Directions — Your answer must be the full listing, reproduced exactly, minus any pictures.

Information supplied —
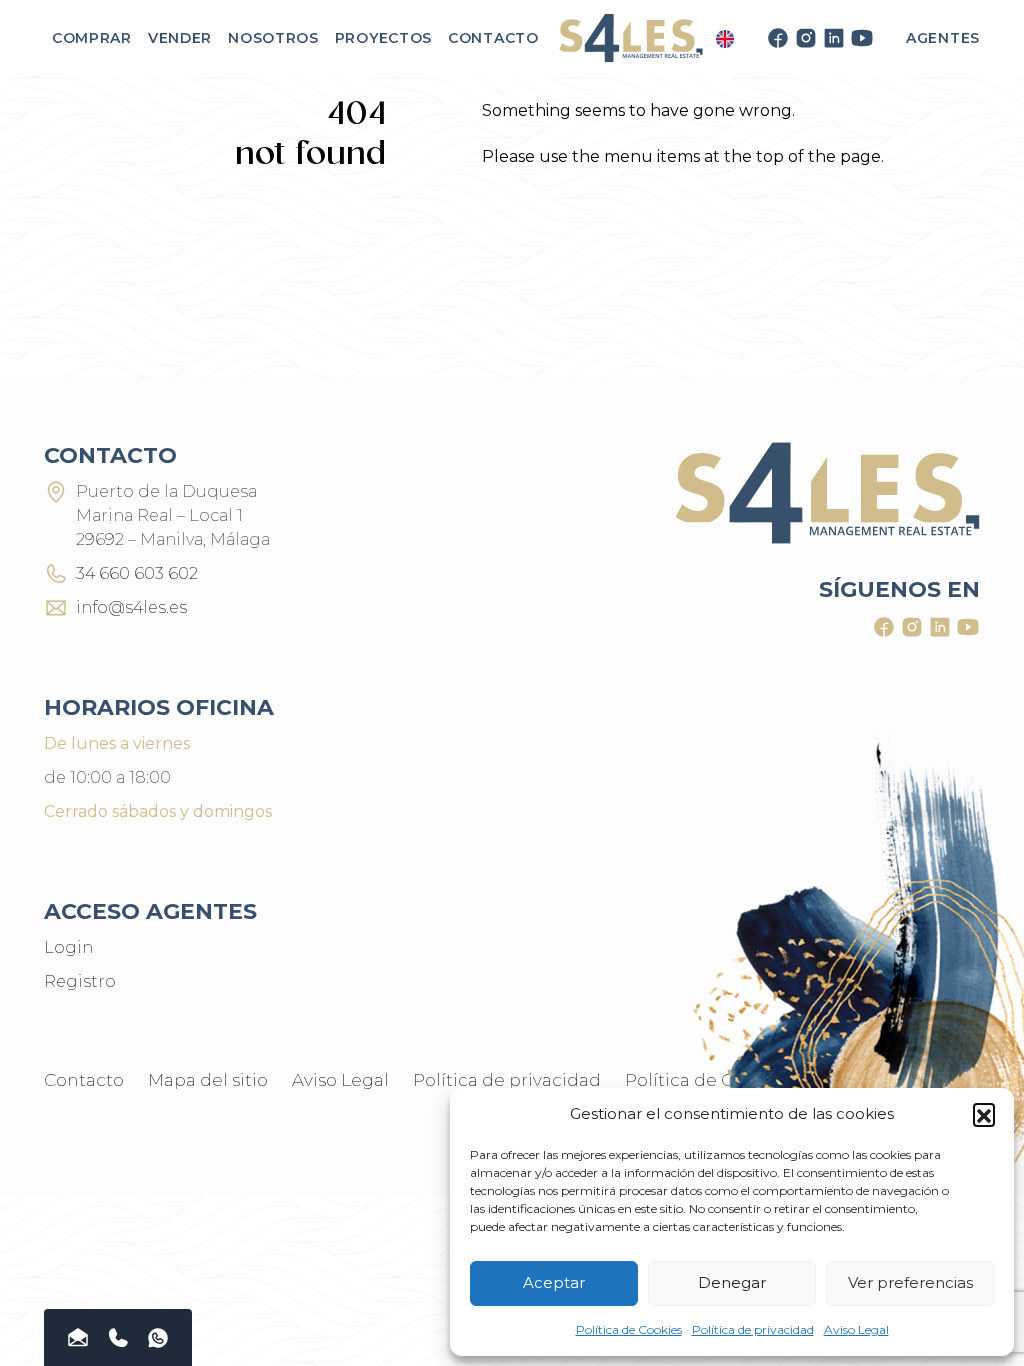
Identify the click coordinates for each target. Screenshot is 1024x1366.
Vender (180, 38)
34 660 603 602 (137, 573)
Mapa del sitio (208, 1080)
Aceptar (554, 1282)
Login (68, 947)
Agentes (943, 38)
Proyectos (383, 38)
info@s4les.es (131, 607)
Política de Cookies (629, 1329)
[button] (984, 1114)
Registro (80, 981)
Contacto (493, 38)
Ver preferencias (910, 1282)
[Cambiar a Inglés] (725, 38)
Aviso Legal (856, 1329)
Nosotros (273, 38)
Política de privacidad (753, 1329)
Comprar (92, 38)
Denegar (732, 1282)
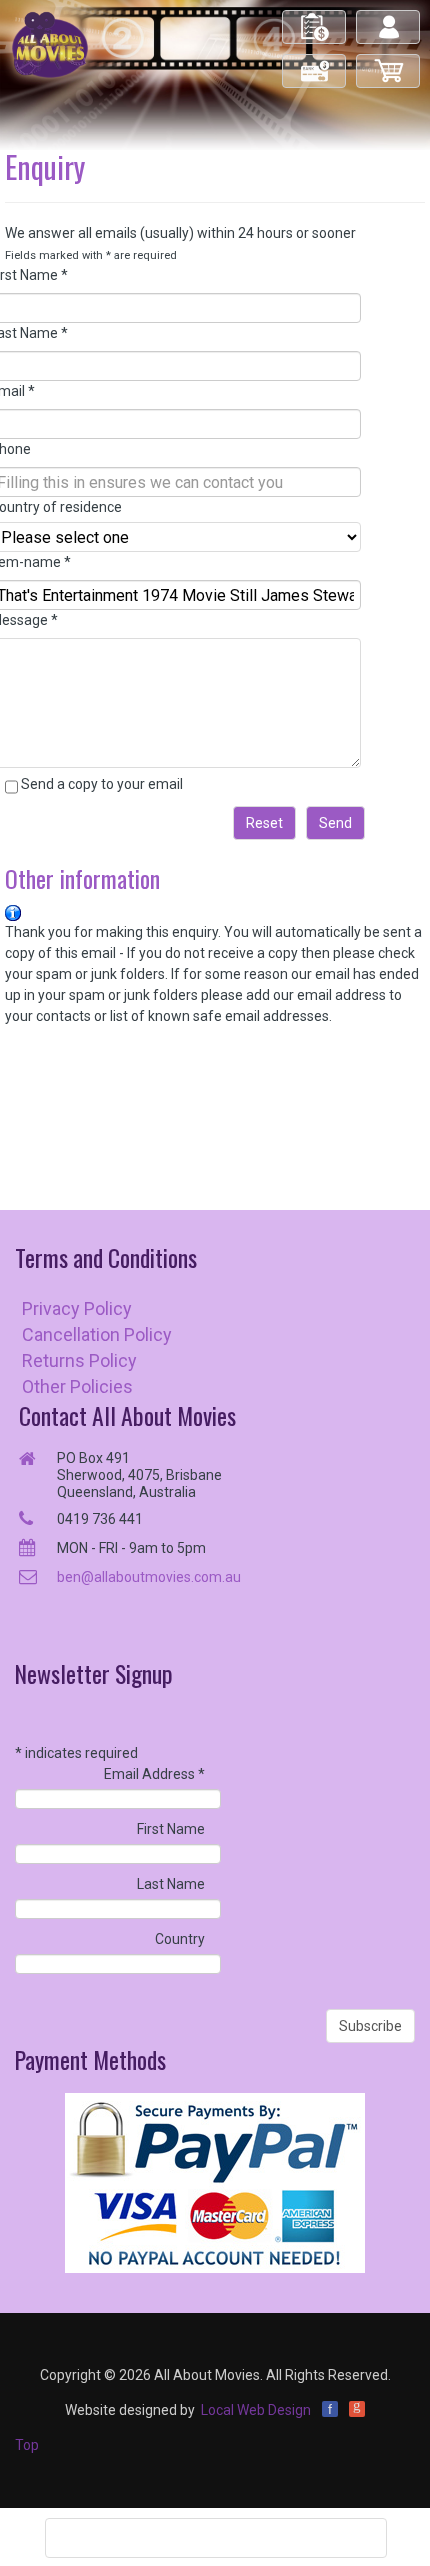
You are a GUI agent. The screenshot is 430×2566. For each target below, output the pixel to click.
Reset (264, 823)
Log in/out (389, 18)
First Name (171, 1829)
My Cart (389, 62)
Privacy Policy (77, 1308)
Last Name (171, 1884)
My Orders (315, 18)
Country (180, 1939)
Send (335, 823)
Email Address (154, 1774)
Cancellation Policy (97, 1334)
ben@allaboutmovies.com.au (149, 1577)
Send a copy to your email (102, 784)
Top (27, 2445)
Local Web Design (256, 2410)
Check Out (315, 62)
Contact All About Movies (127, 1416)
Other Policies (77, 1386)
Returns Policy (79, 1360)
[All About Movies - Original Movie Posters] (50, 44)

Solution for this task —
Identify the click coordinates for each target. Screenshot is 1024x1366.
Vender (180, 38)
34 660 603 602 (137, 573)
Mapa del sitio (208, 1080)
Aceptar (554, 1282)
Login (68, 947)
Agentes (943, 38)
Proyectos (383, 38)
info@s4les.es (131, 607)
Política de Cookies (629, 1329)
[button] (984, 1114)
Registro (80, 981)
Contacto (493, 38)
Ver preferencias (910, 1282)
[Cambiar a Inglés] (725, 38)
Aviso Legal (856, 1329)
Nosotros (273, 38)
Política de privacidad (753, 1329)
Comprar (92, 38)
Denegar (732, 1282)
You are a GUI agent. The screenshot is 430×2566. For each target below, output the pixel to click.
Reset (264, 823)
Log in/out (389, 18)
First Name (171, 1829)
My Cart (389, 62)
Privacy Policy (77, 1308)
Last Name (171, 1884)
My Orders (315, 18)
Country (180, 1939)
Send (335, 823)
Email Address (154, 1774)
Cancellation Policy (97, 1334)
ben@allaboutmovies.com.au (149, 1577)
Send a copy to your email (102, 784)
Top (27, 2445)
Local Web Design (256, 2410)
Check Out (315, 62)
Contact All About Movies (127, 1416)
Other Policies (77, 1386)
Returns Policy (79, 1360)
[All About Movies - Original Movie Posters] (50, 44)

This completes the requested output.